Results: Alterations in NK cell ligands resulted in a twofold increase in sensitivity to NK cell-mediated killing with selective targeting of RT-resistant cells. These dynamics were framed mathematically to quantify the double bind. RT alone slowed overall growth but strongly selected for RT-resistant cells. NK cell therapy alone suppressed the RT-resistant population, but with a surviving population of radiation-sensitive cells. Model simulation predicted that optimal tumor control would be achieved through initial RT followed by NK cells.
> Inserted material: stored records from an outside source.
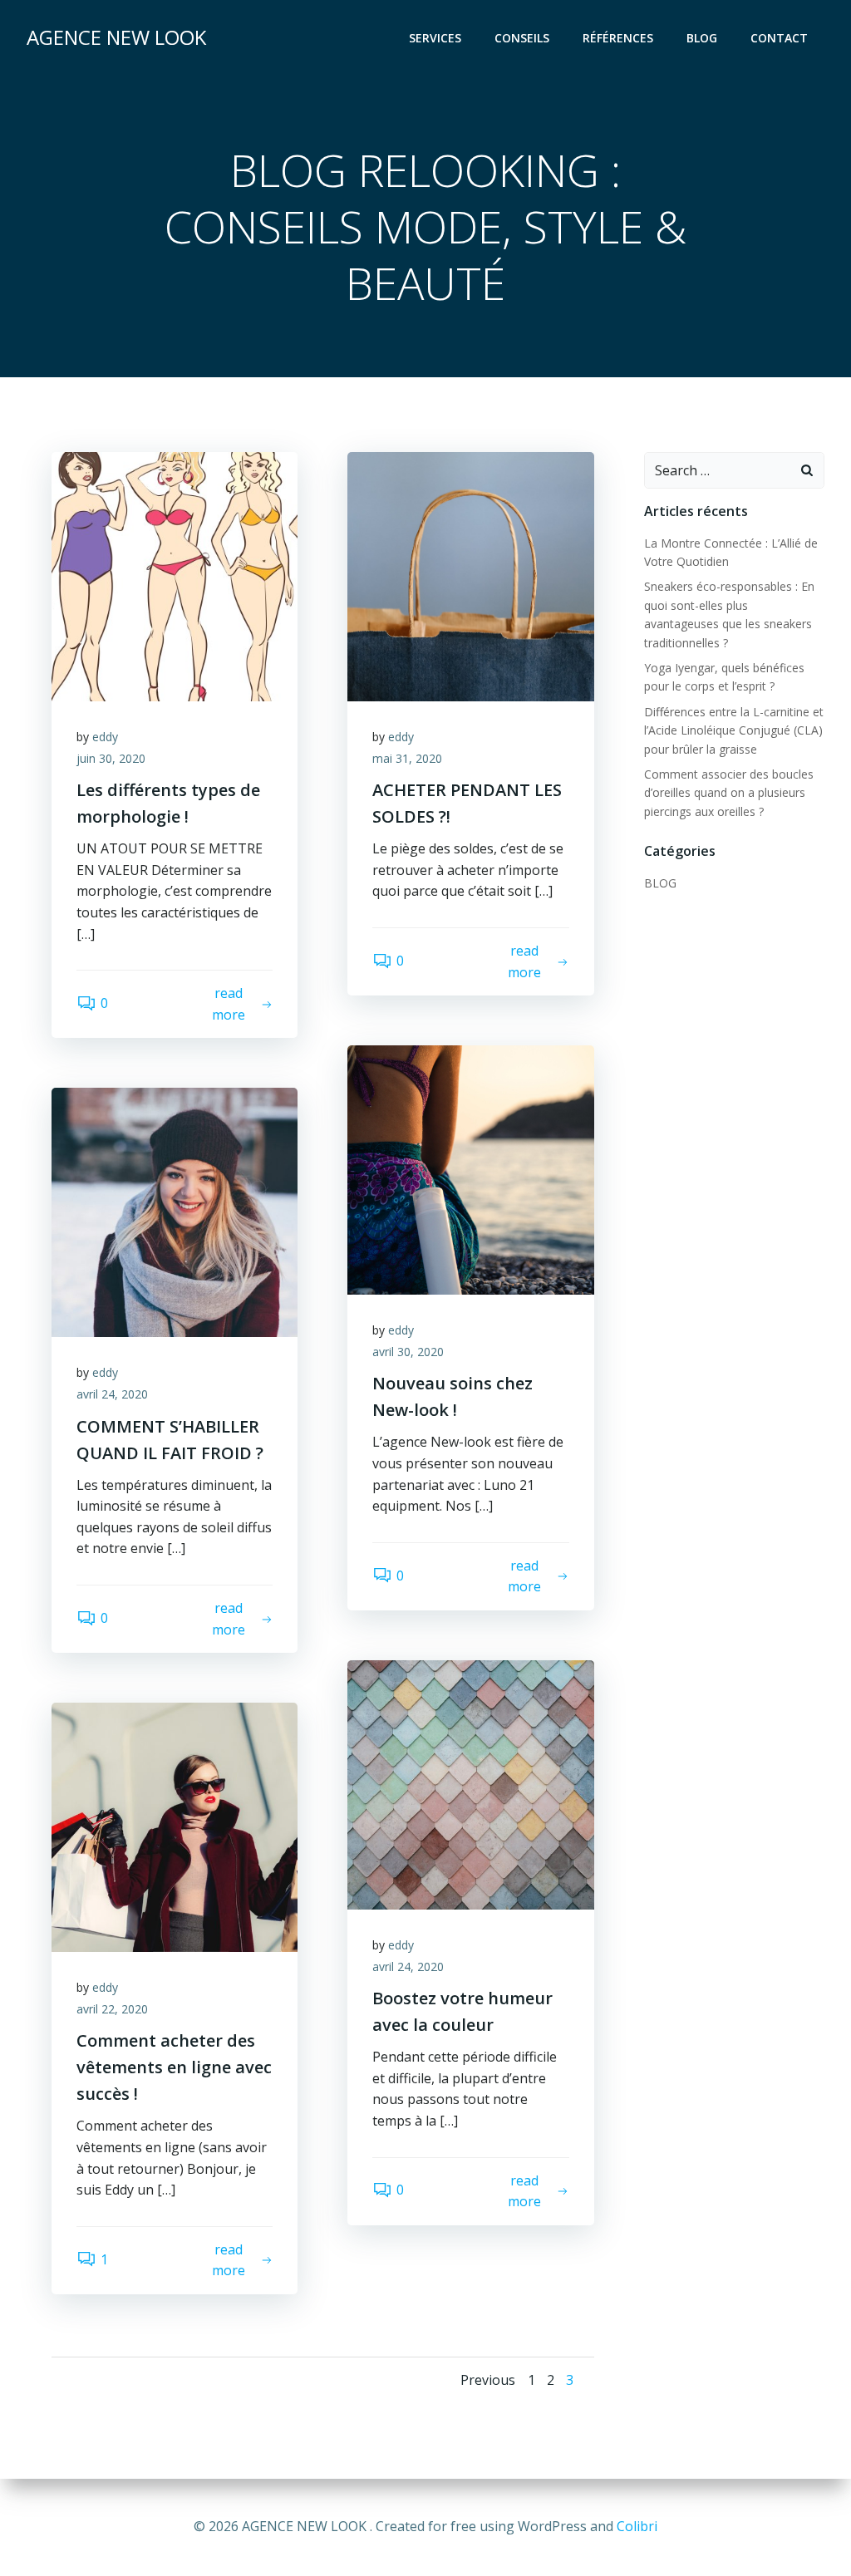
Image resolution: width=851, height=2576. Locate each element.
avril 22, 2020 (112, 2009)
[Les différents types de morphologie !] (175, 575)
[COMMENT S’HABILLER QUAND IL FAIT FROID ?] (175, 1211)
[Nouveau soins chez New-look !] (470, 1169)
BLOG (660, 883)
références (618, 38)
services (435, 38)
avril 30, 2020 (408, 1351)
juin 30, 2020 (110, 758)
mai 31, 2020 (407, 758)
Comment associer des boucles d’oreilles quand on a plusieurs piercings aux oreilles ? (729, 792)
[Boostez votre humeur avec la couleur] (470, 1783)
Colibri (637, 2526)
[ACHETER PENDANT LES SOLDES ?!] (470, 575)
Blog (701, 38)
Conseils (521, 38)
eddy (105, 737)
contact (779, 38)
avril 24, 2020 (112, 1394)
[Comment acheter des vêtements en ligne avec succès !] (175, 1825)
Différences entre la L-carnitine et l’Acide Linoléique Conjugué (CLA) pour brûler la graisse (734, 730)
Subsequent experiments confirmed the model prediction.

Conclusions: We conclude that RT and NK cell-based immunotherapy produce an evolutionary double-bind. This multidimensional approach addresses the immediate challenge of treatment resistance and lays the groundwork for the development of personalized treatment regimens tailored to the evolving dynamics of individual tumors.

Significance: Clinical experience demonstrates that prostate cancer has a remarkable capacity to evolve resistance to all currently available treatments resulting in progression and, ultimately, patient death. Resistance mechanisms often come at a fitness cost placing cells in a bind when competing with surrounding cells. A carefully chosen secondary drug can introduce a double-bind targeting the adaptive resistance mechanism. This manuscript provides the first direct experimental evidence quantifying an "evolutionary double-bind' in prostate cancer supporting the combination of DNA-damaging agents and NK cell-based immunotherapy in evolutionarily guided treatment designs. Our work is mathematically novel in that it extends Evolutionary Game Theory models and establishes an experimental-mathematical framework to quantify genuine evolutionary double binds applicable across cancer types and treatment modalities.